Monday, 28 May 2018

The Midwife of Chemistry

That would be Marie-Anne Pierrette Paulze Lavoisier [shown L at R], who lived through turbulent times in the French Revolution. She was married off at 13 by her father, a senior bureaucrat for the Ancien Régime. The early marriage was in the nature of a pre-emptive strike to side-step a proposal from a 50 year old paedophile aristocrat who was in a position of power over the father. The preferred bidder in the auction was Antoine-Laurent de Lavoisier a younger and more personable aristocrat. Antoine and Marie-Anne were married in 1771 and became one of the most famous married-couple teams in the history of science, with complementary skills and the habit of banging half articulated ideas off each other until a synergistic truth emerged. Yet she is often, literally, photoshopped out of the picture [eg]. I made an ironic comment "Lavoisier hears the doorbell" beneath one such portrait in my 2014 essay about le père de la chimie moderne as the French like to give their boy his puff. The English prefer to give the Father Of title to others like our own Robert "Up the Déise" Boyle or John "atomic theory" Dalton.

Marie-Anne had been educated in a convent and acquired facility in Latin and English which was very useful to her husband when he set up a gentleman's hobby laboratory in his home. The Industrial Revolution was smelting away across the Channel in England and practical and curious men were in high demand. Without nailing the fundamentals of physics and chemistry, the bridges [Coalbrookdale], plates [Emma Wedgwood!], textiles, and steam engines wouldn't work safely and efficiently.  The reports, by the likes of Richard Kirwan, Henry Cavendish and Joseph Priestley, were written in English and Anne-Marie was able to translate them into French. But she was far more than a dull Google-Translate robot. She was able to critique and evaluate the science and the finished text was peppered with her observations and additions.

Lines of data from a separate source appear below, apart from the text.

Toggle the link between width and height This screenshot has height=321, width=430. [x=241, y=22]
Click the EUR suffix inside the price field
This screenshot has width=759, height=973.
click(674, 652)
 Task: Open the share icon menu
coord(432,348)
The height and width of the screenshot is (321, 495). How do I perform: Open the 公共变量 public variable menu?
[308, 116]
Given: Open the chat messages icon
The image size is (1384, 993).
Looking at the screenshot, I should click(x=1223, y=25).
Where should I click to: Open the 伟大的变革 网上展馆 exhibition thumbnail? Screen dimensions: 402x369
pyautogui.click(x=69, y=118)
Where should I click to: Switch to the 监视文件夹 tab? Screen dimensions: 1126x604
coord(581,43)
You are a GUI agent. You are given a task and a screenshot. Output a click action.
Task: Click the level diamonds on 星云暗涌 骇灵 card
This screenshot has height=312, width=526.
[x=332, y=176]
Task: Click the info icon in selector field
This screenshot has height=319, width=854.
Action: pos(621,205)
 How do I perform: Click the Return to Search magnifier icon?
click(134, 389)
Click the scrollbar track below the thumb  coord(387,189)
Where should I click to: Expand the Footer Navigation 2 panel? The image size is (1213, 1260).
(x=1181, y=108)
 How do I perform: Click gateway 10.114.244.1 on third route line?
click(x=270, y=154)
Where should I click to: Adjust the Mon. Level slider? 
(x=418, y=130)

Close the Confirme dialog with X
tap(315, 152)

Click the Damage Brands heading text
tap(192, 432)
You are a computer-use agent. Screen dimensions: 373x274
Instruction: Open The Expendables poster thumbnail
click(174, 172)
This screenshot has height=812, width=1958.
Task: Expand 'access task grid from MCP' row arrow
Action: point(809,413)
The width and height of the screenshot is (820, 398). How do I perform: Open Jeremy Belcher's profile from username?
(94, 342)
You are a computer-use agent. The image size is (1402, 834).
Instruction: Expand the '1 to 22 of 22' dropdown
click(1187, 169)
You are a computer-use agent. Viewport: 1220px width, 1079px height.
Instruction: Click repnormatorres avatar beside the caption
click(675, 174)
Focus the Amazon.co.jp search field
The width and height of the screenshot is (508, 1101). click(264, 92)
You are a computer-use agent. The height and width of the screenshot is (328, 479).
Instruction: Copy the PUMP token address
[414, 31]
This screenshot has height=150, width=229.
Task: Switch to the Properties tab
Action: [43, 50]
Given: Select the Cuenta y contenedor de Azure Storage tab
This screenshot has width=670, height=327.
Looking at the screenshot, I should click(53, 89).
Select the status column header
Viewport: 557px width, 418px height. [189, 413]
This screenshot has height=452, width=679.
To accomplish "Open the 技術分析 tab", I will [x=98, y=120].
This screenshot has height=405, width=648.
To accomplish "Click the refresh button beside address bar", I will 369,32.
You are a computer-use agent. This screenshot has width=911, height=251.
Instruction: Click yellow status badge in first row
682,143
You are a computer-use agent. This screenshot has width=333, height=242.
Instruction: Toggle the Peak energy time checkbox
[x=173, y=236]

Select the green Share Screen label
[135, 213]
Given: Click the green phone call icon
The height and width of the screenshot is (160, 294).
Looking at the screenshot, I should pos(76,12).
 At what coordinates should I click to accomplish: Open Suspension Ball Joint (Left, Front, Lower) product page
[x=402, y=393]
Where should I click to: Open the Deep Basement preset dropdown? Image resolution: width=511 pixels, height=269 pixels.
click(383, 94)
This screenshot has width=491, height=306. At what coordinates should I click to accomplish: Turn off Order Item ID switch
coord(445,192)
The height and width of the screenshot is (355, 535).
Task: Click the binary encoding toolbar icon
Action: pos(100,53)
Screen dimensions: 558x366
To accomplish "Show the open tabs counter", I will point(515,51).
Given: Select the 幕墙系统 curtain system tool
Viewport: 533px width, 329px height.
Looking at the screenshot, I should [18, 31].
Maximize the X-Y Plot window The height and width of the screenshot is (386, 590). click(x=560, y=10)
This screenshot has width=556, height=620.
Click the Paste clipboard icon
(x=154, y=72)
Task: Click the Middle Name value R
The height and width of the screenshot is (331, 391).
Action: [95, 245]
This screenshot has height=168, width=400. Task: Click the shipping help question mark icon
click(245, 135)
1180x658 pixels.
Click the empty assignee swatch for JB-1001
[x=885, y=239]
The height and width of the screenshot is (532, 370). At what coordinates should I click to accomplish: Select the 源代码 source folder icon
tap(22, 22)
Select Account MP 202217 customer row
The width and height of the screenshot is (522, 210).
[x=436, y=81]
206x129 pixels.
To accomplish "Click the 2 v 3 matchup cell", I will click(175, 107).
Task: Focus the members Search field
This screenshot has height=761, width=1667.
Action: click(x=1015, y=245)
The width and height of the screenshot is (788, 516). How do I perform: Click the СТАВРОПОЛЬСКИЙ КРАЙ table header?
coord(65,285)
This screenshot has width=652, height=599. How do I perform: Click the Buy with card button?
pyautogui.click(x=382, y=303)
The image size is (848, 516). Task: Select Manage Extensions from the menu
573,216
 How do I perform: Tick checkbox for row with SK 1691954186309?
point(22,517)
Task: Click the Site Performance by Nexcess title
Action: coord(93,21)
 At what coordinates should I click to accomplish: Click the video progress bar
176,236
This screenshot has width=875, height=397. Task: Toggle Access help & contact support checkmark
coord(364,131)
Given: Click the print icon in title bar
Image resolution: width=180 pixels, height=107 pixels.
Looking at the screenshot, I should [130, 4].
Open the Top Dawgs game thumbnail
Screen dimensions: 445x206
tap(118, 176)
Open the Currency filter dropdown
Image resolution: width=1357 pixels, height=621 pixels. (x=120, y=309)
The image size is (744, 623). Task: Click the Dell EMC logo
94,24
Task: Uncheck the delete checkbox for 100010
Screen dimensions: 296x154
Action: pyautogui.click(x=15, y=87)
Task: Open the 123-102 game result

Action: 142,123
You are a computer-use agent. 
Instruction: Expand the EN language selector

Come the Revolution and the Terror and both Marie-Anne's husband and her father were executed on the 8th May 1794 [19 Floréal II in revolutionary time]. She lived on for another 40 years, justifiably bitter about the treatment her family had received and watching her husband's rehabilitation, not to say beatification by the the French government. She played a very active part in that rehabilitation as she prepared for publication Lavoisier's Elementary Treatise on Chemistry - Traité élémentaire de chimie (1789), and the earlier Méthode de nomenclature chimique (1787). Even back then, without publication there is no science: it was she who ensured that the offspring of the father of chi=enistry saw the light of day. She was competent in technical drawing and her illustrations in the Traité and the Méthode greatly facilitated those who followed in Lavoisier's footsteps. Indeed she was formally trained in drawing and painting by no less a luminary than Jacques-Louis David, who was arrested during the Terror but manage to keep his head. The picture at the Mast-head was commissioned of David by the happy couple just before the Revolution and probably shows more of their relationship than has come down in print from contemporary writings.